My body sinks into those words. My immediate response is to want to throw up everything I’ve been keeping from my mom over the last year about school and Kayla and my overall malaise with LA, but something deep within me puts up a wall and stops me from making a—potentially—huge mistake. Mom doesn’t need to worry about me. She lives too far away to make any actual difference, and I don’t need to give her reason to lose sleep over me for the next five years.
Instead, I gesture toward the window. “This is the most picturesque Christmas we could have asked for. Not counting Luna’s wedding, obviously.”
Mom’s quiet for a beat. She must decide not to press the matter, though, because she sips her tea and pretends I didn’t deflect. “That was a wedding. This is Christmas. But we need to put up our stockings. I have them in one of my bags somewhere. Do you know if Gavin has one?”
The mantel is lined with Hamish, Ruby, Violet, and Poppy’s stockings. Once we crowd in the three from my family, and Luna, Rhys, and Oliver’s, there’s hardly going to be room for more.

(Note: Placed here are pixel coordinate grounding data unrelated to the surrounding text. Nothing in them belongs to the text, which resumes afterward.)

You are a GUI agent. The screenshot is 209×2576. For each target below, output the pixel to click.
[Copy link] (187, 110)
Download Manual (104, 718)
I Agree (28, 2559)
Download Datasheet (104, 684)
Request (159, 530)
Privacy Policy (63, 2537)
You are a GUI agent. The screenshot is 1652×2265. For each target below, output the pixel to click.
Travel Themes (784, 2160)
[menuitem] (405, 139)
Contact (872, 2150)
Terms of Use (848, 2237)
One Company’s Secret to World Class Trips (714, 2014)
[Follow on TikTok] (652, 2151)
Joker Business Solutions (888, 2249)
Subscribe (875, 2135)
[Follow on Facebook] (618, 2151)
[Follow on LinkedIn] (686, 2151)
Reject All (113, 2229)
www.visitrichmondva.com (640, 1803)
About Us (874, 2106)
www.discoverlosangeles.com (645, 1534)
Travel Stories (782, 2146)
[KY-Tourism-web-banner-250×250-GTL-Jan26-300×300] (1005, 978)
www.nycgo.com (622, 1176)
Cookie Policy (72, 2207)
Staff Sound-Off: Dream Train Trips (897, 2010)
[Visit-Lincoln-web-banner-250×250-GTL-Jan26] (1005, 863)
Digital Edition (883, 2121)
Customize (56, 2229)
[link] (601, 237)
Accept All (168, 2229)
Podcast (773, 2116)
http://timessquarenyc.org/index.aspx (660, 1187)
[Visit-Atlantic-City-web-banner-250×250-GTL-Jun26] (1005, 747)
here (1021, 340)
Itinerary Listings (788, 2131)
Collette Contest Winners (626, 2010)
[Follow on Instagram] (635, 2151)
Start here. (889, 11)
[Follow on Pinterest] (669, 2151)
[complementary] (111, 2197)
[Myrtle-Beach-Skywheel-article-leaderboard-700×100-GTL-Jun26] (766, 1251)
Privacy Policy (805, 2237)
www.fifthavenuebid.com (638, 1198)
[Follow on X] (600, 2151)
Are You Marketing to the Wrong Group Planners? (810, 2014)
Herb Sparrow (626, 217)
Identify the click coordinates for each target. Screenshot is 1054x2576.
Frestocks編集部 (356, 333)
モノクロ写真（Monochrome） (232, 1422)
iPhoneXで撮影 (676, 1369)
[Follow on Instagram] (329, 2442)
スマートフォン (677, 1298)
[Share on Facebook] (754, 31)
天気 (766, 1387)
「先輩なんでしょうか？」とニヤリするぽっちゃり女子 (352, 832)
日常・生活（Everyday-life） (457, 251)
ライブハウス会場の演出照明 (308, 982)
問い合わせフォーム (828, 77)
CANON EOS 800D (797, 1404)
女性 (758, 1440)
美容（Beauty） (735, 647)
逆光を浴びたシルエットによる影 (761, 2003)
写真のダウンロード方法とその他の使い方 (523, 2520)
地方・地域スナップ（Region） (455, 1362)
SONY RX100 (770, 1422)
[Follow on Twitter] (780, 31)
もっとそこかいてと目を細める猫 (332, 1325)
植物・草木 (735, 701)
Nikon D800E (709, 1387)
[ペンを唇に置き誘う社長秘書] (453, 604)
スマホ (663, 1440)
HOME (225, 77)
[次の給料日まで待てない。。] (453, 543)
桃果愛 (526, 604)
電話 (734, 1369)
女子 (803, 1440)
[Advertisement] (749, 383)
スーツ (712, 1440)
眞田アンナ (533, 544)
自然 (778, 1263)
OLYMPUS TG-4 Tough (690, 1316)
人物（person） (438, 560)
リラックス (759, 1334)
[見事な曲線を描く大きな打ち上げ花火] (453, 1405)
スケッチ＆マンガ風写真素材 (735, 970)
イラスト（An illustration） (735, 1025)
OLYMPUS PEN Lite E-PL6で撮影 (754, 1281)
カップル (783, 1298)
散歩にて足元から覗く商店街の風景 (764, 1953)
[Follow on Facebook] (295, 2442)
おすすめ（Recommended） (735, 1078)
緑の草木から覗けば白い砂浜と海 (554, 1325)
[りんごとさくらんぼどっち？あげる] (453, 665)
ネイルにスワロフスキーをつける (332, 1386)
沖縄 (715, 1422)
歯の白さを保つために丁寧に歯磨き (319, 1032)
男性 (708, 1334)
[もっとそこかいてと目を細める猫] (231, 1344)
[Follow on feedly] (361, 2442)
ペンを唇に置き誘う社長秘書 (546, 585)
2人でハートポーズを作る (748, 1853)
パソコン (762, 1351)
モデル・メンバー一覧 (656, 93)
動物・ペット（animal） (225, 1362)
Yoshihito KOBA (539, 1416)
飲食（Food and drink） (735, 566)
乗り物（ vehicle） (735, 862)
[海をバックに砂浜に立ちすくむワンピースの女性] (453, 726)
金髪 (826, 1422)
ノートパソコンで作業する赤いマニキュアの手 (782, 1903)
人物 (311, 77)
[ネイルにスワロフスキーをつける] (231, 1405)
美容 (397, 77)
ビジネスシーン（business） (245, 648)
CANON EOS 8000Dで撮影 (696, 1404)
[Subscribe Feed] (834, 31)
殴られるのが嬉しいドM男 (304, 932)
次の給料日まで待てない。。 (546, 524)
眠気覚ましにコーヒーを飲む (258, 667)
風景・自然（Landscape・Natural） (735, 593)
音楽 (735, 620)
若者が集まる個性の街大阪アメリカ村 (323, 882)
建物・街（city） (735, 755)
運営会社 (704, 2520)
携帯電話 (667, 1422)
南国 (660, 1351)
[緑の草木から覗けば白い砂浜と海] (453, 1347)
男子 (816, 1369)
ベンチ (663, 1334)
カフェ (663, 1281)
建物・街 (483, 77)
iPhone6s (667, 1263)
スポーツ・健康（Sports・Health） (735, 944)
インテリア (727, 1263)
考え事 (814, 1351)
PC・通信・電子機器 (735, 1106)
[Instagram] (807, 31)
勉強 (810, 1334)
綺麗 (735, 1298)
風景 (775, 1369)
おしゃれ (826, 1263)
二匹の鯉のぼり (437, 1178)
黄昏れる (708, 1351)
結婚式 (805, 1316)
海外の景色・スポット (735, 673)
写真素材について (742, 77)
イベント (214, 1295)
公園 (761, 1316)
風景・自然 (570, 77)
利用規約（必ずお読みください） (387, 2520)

The hinges creak as Gavin closes the door behind his grandparents. I’m met with an overwhelming urge to make sure he has a stocking hanging in his own house this year, not all the way across town, safely nestled with his granny.
He perches on the sofa’s arm as his dad comes down the stairs.
“Thought I’d make a pot of tea,” Don says.
“There’s already one going,” Mom tells him.
“Brilliant.”
We’re quiet while Don disappears into the kitchen.
“Your grandmother is a delight,” Mom says. “It must be so lovely having her nearby.”